山田「じゃあ、僕らがAIを使って対抗する意味はあるの?」

ナビネコ「意味はあるにゃ。ただし、『AIの心を読む』という魔法みたいな話じゃなくて、地道に『大量の売買データの中から、機械的な挙動のクセを見つける』という、これまで通りの分析の延長にゃ。
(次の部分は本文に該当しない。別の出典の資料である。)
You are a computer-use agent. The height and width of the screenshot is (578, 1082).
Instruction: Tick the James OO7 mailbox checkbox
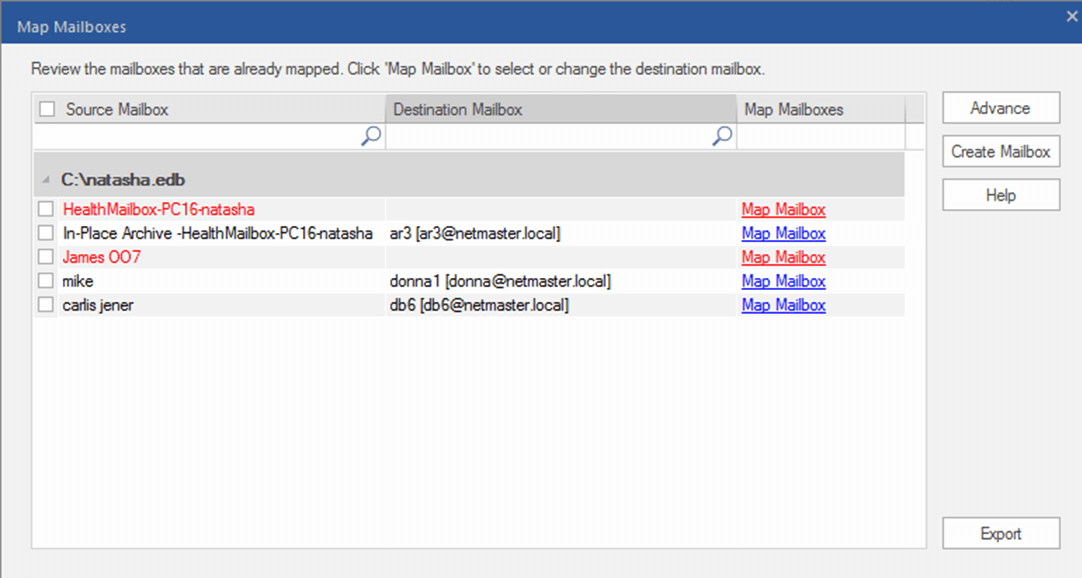click(46, 258)
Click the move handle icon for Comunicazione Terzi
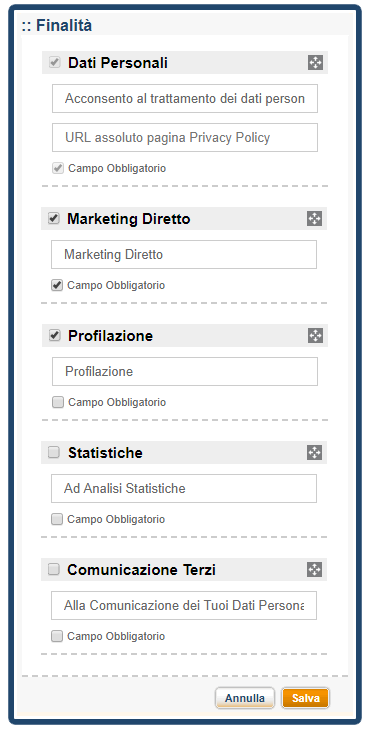Screen dimensions: 370x729 pos(314,570)
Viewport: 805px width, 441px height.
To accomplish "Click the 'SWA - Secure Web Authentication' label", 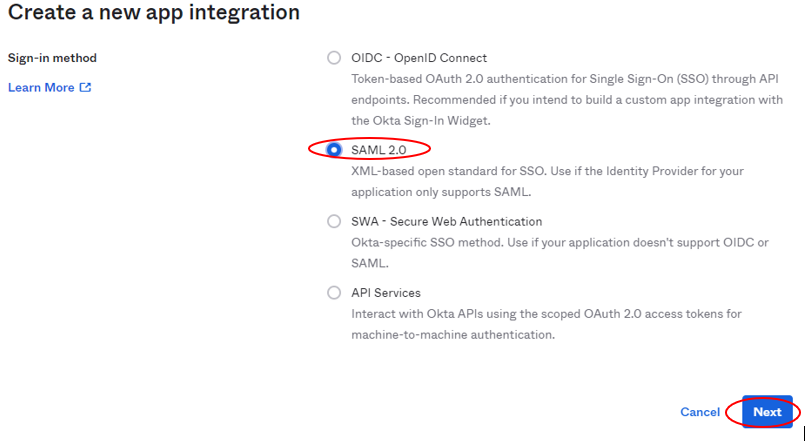I will click(x=447, y=221).
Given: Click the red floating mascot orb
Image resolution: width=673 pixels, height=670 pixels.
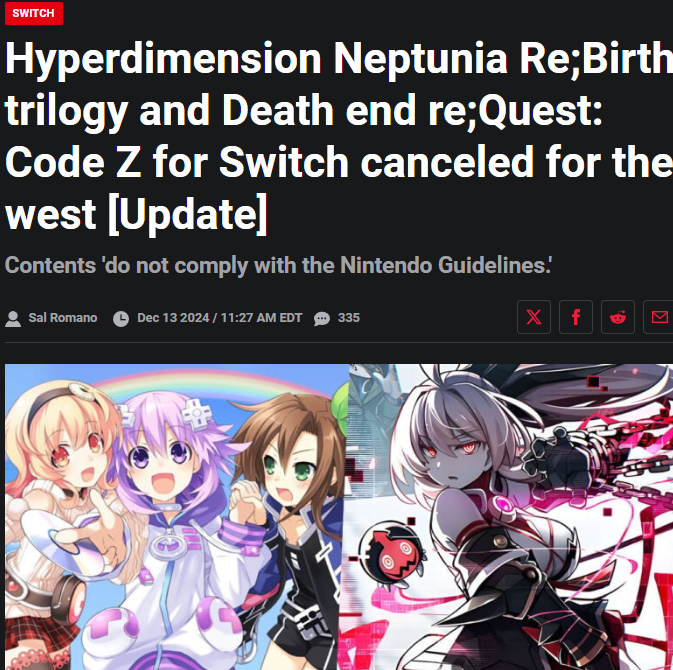Looking at the screenshot, I should [393, 554].
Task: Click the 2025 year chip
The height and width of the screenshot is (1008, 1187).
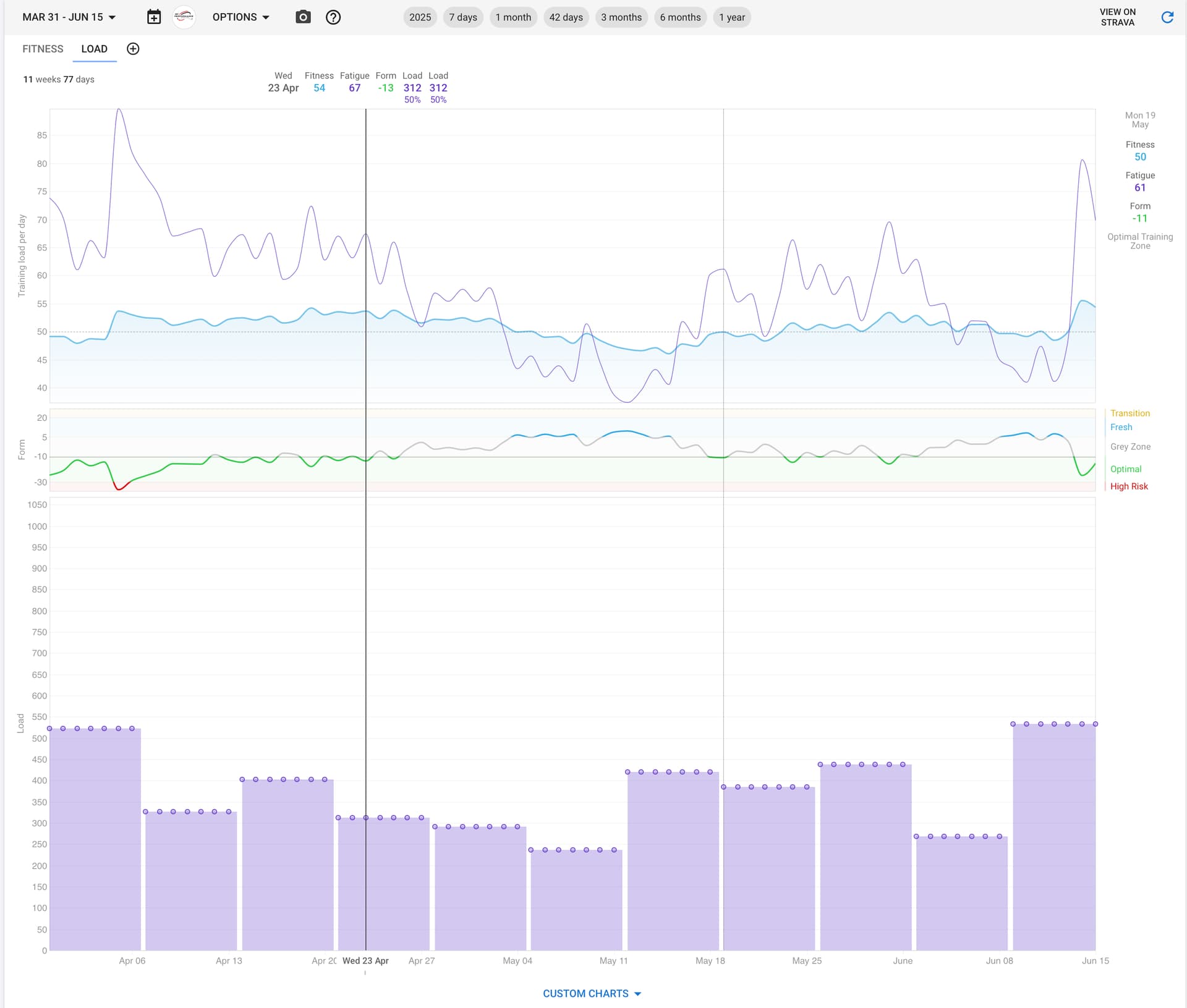Action: tap(420, 17)
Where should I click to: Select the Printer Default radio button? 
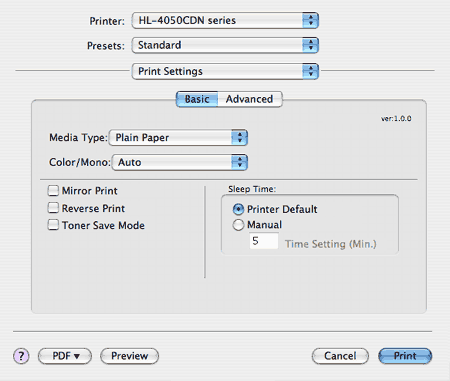238,209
むしろ、AIが得意なのはまさにこの『大量のデータから、人間では気づきにくいパターンを拾い上げる』作業にゃ」

山田「魔法みたいな必殺技じゃなくて、地味な作業をAIに手伝ってもらう、っていう現実的な話に着地するんだね」

ナビネコ「そうにゃ。派手な発想ほど、掘り下げていくと意外と地味な基本に戻ってくる、といういい例にゃ」


管理人より:「AIが相場を動かしているなら、AIで読み解けるはず」という発想は魅力的ですが、実際の高速取引の多くは、意思を持ったAIというより、人間が設計した比較的シンプルなルールの高速な実行です。個別の取引アルゴリズムは非公開であるため、外部からその「意図」を直接読み取ることはできません。AIを使ってできるのは、あくまで公開されている価格・出来高データからパターンを分析することであり、これは従来のテクニカル分析の延長線上にあるものです。本記事は情報提供を目的としたものであり、特定の取引手法や商品を推奨するものではありません。